ACP met its primary endpoint in the completed GATHER1 clinical trial and the ongoing GATHER2 clinical trial, both of which are randomized, double-masked, sham-controlled, multicenter Phase 3 clinical trials. These clinical trials evaluated the safety and efficacy of monthly 2 mg intravitreal administration of ACP in patients with GA secondary to AMD. For the first 12 months in both trials, patients were randomized to receive either ACP or sham monthly. There were 286 participants enrolled in GATHER1 and 448 participants enrolled in GATHER2. The primary efficacy endpoints in both pivotal trials were based on GA area measured by fundus autofluorescence at three time points: Baseline, Month 6, and Month 12. The mean rate of growth (slope) in GA area from baseline to month 12 using observed data was 35% in GATHER1 and 18% in GATHER2. In GATHER1 and GATHER2 combined, the most frequently reported treatment-emergent adverse events at 12 months in the 2 mg recommended dose were related to the injection procedure. The most common adverse reactions (≥ 5% and greater than sham) reported at 12 months in patients who received ACP 2 mg were conjunctival hemorrhage (13%), increased IOP (9%), and CNV (7%).
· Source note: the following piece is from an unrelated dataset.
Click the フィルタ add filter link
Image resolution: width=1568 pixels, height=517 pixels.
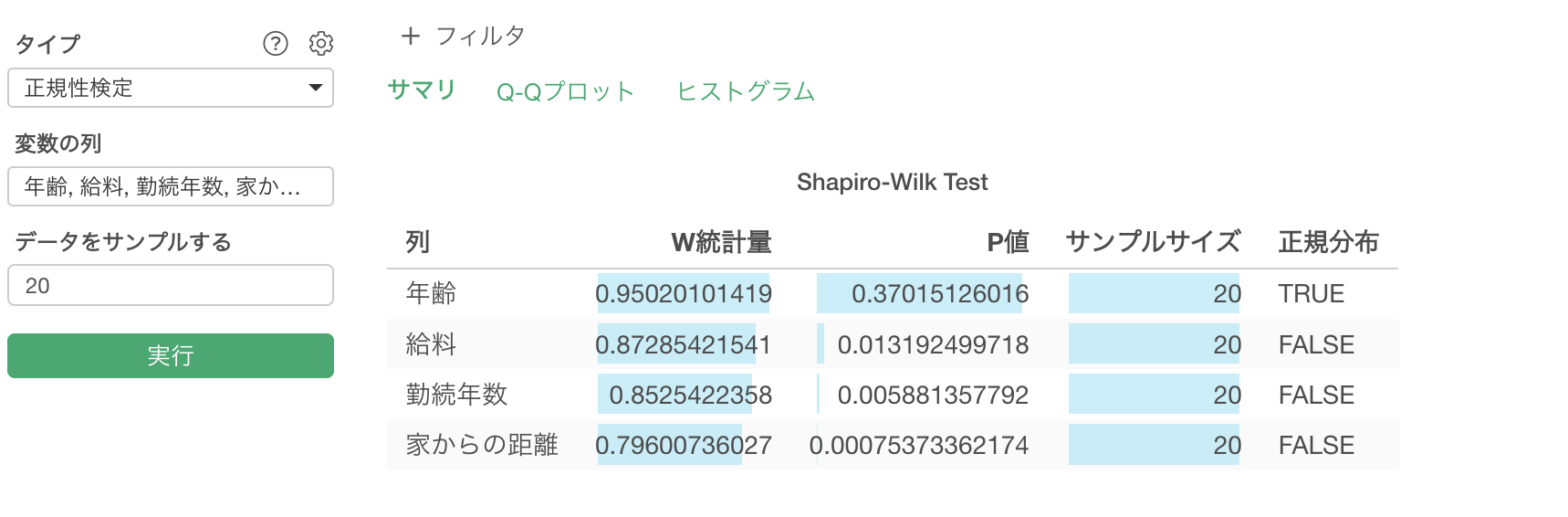pos(480,36)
Age-related macular degeneration (AMD) is the major cause of moderate and severe loss of central vision in aging adults, affecting both eyes in the majority of patients. The macula is a small area in the central portion of the retina responsible for central vision. As AMD progresses, the loss of retinal cells and the underlying blood vessels in the macula results in marked thinning and/or atrophy of retinal tissue. Geographic atrophy, associated with AMD, leads to further irreversible loss of vision in these patients.